Dollars and Sense: Mitigating climate risk in a warming world

05.12.23 By , , and

Climate change impacts every part of our lives – from our health, wellbeing and the safety of our communities, to the stability and security of the financial and economic systems on which we depend. Unless we take strong action this decade to address its drivers by rapidly cutting emissions, Australians face escalating and compounding risks now and for decades to come.

Australia’s Council of Financial Regulators has officially recognised climate change posing a financial risk since 2017. The Council is made up of our three key regulatory agencies – the Reserve Bank of Australia, the Australian Prudential Regulation Authority and the Australian Securities and Investment Commission, alongside the Federal Treasury. Together, these regulators have acknowledged that the risks climate change poses to the Australian economy are “first order” and have knock- on implications for the functioning of our economic system as a whole (RBA 2021)

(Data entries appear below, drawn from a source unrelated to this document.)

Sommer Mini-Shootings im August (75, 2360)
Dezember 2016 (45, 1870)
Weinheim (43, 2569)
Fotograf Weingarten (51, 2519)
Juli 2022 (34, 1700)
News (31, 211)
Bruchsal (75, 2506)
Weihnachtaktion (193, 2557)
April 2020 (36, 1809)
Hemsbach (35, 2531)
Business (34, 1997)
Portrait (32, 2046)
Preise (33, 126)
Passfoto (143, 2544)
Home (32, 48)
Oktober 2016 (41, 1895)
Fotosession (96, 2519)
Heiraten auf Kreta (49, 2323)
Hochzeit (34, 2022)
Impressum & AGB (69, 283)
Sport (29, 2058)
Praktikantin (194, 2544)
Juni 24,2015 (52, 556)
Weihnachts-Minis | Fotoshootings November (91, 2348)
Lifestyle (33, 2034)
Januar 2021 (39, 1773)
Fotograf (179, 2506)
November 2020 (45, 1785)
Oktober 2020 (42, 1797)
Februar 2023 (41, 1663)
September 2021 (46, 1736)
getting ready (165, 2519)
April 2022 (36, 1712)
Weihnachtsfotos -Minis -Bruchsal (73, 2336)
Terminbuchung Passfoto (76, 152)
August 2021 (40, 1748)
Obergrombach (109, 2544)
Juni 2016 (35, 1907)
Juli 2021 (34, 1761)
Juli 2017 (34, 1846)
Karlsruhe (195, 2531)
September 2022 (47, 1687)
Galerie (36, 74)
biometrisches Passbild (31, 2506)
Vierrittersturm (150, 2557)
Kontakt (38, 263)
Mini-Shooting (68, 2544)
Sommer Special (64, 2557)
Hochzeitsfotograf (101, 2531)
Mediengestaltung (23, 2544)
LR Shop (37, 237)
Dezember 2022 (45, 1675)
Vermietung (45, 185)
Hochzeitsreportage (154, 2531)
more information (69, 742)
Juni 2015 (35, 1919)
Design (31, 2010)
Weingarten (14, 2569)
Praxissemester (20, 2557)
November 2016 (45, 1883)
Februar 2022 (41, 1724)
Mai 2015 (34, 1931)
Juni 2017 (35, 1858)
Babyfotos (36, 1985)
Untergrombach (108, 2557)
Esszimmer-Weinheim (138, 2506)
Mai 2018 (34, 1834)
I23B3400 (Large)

Because climate change exacerbates and creates new financial risks, there is strong potential for these to build up within the financial system and tip into systemic risk which would have potentially devastating consequences for us all. We need coordinated action across the whole financial system to reduce its exposure to these risks- from banks, superannuation funds, insurers, investors, governments and regulators. We only need to recall the Global Financial Crisis to appreciate how disruptions to our financial system cause massive social and economic harm. This is why governments and financial regulators work very hard to avoid them.

Yet despite our ability to see climate risks brewing on the near horizon, actions by some financial institutions are still making the problem worse, not better. In the face of clear scientific consensus on the urgent need to phase out the use of coal, oil and fossil gas as quickly as possible, our banks are in fact enabling the opposite: lending billions of dollars to expand the fossil fuel industry. Australian banks have lent tens of billions to expand coal, oil and gas supply since the Paris Agreement was signed in 2015.

Bank lending to fossil fuel expansion drives climate change and, therefore, exacerbates climate risks. While the banking sector and debt financing are the focus of this report, others are also complicit – for example through equity financing via the share market, and superannuation funds. If our leaders have the courage to make bold steps in financial systems regulation, Australia has a golden opportunity to safeguard the health, sustainability and stability of our society before it is too late.

This report outlines current financial system risk arising from fossil fuel investment, focusing on bank lending to fossil fuel expansion and the potential to reform prudential regulation to ensure bank lending is aligned with a decarbonised future. The report also explores the loopholes our banks are exploiting that undermine their strong sustainability commitments. The report outlines global best practices and the positive potential effects of mechanisms such as the Task Force on Climate-Related Financial Disclosures / International Sustainability Standards Board mandate (effective from 2024), forthcoming Sovereign Green Bond program, and Australian sustainable finance taxonomy; and makes recommendations to strengthen the financial system and better protect it against climate change risks

Report key findings:

1. Climate change has the potential to become a systemic risk to our financial system, with grave consequences for our economy and society.

2. Banks can enable enormous social good, but are bankrolling fossil fuel expansion and driving the climate crisis instead. This is compounding climate risks in the broader financial system.

3. Improving the visibility of climate risk is welcome, but isn’t enough on its own to drive capital out of fossil fuels and into clean energy at the speed and scale needed now to tackle the climate crisis.

4. A coordinated effort involving banks, the Australian Government and financial regulators is needed to protect our financial sector, and enable every part of our economy to rapidly phase out the use of coal, oil and gas.